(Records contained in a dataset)
:::::
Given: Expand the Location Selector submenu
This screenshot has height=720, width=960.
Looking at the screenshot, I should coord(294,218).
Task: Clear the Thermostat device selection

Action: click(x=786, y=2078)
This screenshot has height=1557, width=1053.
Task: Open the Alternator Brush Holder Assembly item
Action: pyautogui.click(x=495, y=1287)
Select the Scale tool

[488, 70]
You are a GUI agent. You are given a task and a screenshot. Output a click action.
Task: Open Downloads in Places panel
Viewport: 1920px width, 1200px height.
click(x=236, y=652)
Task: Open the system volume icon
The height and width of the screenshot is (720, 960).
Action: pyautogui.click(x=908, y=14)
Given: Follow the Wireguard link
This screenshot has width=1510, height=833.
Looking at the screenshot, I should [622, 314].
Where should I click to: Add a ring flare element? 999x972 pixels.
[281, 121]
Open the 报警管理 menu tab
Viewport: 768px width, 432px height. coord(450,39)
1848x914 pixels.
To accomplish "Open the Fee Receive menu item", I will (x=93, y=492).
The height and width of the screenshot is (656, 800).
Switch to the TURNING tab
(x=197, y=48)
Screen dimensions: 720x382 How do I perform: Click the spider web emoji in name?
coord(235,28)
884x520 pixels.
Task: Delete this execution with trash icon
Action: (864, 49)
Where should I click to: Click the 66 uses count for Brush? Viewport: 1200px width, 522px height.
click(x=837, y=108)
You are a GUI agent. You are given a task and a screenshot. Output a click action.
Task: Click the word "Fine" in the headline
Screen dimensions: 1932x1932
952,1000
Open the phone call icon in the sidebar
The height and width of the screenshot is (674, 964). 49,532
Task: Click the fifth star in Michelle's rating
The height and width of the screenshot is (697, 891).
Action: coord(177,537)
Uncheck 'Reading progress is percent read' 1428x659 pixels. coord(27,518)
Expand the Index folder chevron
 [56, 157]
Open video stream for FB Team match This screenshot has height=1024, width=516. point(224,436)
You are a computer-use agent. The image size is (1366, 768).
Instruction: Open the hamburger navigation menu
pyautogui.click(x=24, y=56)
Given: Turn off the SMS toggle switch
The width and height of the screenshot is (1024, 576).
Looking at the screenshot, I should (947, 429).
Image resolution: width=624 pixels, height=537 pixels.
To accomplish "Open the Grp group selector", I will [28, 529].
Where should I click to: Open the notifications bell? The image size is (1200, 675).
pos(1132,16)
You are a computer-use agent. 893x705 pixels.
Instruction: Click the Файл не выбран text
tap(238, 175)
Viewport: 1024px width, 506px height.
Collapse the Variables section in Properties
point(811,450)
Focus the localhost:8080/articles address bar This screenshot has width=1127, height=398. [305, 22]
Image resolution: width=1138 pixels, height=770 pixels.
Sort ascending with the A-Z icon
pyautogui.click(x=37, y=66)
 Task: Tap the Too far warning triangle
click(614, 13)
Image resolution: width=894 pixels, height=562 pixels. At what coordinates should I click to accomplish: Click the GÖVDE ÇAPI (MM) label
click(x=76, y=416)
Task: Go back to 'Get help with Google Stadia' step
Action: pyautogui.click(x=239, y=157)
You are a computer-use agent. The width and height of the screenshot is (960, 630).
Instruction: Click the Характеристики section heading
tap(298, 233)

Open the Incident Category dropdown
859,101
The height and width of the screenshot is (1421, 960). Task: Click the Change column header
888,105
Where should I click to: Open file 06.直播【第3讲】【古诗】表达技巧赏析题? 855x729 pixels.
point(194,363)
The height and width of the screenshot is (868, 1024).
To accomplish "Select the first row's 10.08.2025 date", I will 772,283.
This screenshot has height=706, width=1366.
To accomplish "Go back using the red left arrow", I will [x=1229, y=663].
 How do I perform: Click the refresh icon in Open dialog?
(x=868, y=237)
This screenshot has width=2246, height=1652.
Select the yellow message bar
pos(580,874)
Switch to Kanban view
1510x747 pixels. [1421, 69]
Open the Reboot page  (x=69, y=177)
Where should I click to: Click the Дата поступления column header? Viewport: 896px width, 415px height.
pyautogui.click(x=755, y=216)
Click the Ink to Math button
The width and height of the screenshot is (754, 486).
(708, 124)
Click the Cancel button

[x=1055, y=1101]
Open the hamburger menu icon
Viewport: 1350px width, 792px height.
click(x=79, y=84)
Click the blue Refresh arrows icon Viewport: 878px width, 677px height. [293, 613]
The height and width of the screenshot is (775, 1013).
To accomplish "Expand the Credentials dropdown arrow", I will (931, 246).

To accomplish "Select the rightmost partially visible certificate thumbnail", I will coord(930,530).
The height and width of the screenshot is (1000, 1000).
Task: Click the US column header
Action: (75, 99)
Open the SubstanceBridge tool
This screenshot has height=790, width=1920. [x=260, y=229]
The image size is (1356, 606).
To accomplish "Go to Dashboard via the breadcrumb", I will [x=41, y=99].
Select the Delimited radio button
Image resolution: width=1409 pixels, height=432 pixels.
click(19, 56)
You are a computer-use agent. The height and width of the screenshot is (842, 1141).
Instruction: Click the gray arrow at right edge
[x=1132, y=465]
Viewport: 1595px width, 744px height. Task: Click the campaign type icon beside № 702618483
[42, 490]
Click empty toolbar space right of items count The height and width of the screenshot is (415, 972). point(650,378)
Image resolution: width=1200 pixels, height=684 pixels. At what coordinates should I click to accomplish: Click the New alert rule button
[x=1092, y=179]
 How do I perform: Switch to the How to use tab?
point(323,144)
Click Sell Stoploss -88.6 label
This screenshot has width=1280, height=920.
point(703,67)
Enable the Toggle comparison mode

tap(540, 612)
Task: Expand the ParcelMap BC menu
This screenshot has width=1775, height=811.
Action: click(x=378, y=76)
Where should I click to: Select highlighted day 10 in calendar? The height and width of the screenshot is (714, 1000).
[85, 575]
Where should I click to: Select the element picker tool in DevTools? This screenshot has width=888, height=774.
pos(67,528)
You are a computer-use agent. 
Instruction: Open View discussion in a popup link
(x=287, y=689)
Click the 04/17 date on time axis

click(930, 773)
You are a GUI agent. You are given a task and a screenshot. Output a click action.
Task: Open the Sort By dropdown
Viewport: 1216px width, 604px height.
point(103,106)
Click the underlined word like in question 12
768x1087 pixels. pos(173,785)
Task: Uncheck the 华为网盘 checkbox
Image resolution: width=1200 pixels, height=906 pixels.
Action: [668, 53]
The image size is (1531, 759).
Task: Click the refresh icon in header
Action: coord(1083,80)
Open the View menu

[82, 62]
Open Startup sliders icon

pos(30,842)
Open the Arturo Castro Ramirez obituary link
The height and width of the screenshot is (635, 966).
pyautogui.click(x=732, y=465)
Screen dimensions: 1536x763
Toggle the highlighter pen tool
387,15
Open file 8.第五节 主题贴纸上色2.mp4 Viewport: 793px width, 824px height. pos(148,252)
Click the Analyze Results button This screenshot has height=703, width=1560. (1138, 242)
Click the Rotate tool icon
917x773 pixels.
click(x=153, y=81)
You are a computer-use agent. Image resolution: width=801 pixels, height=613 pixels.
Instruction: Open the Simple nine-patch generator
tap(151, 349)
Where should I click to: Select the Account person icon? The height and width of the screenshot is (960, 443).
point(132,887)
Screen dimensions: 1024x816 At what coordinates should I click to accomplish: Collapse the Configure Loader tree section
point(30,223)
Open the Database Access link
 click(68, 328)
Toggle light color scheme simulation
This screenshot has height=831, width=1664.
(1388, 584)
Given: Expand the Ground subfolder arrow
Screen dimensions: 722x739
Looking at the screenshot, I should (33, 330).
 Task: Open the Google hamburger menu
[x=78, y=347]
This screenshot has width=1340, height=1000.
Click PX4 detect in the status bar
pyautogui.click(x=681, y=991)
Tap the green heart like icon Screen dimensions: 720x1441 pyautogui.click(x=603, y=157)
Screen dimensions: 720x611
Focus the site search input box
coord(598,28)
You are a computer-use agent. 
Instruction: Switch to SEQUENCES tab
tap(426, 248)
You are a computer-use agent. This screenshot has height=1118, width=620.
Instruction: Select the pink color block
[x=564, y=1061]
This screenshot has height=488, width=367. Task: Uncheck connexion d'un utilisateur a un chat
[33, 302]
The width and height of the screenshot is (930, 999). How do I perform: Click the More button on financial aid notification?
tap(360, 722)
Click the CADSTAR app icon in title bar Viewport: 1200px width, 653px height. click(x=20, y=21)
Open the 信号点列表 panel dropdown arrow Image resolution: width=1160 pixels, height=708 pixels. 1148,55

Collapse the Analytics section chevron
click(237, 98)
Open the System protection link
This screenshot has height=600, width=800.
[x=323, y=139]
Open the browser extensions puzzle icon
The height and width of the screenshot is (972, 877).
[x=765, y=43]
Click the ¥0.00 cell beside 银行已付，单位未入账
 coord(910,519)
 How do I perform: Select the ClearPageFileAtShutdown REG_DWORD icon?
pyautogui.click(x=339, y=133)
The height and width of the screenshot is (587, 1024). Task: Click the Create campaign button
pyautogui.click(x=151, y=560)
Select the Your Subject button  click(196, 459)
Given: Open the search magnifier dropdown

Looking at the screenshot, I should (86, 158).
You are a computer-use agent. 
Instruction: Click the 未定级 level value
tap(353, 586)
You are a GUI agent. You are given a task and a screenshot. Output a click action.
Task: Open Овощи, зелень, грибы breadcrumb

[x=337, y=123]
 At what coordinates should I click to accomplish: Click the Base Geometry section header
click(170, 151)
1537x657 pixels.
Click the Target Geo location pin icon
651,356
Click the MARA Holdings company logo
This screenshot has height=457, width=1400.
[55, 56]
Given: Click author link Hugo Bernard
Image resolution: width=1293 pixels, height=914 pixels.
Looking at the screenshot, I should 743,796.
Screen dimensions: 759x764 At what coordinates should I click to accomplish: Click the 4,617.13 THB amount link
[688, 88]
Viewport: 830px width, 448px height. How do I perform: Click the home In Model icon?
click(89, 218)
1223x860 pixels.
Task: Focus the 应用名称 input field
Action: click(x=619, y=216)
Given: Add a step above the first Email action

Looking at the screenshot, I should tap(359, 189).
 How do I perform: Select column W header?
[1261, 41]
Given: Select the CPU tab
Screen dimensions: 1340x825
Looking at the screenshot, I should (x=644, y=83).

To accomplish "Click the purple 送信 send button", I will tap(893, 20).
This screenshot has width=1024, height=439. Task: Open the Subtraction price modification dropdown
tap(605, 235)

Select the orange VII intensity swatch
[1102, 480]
:::::
* TASK REQUIREMENTS
Work out how many lines of the data above hold the word "panel", and write only the count.

* RESULT OF THE TASK
2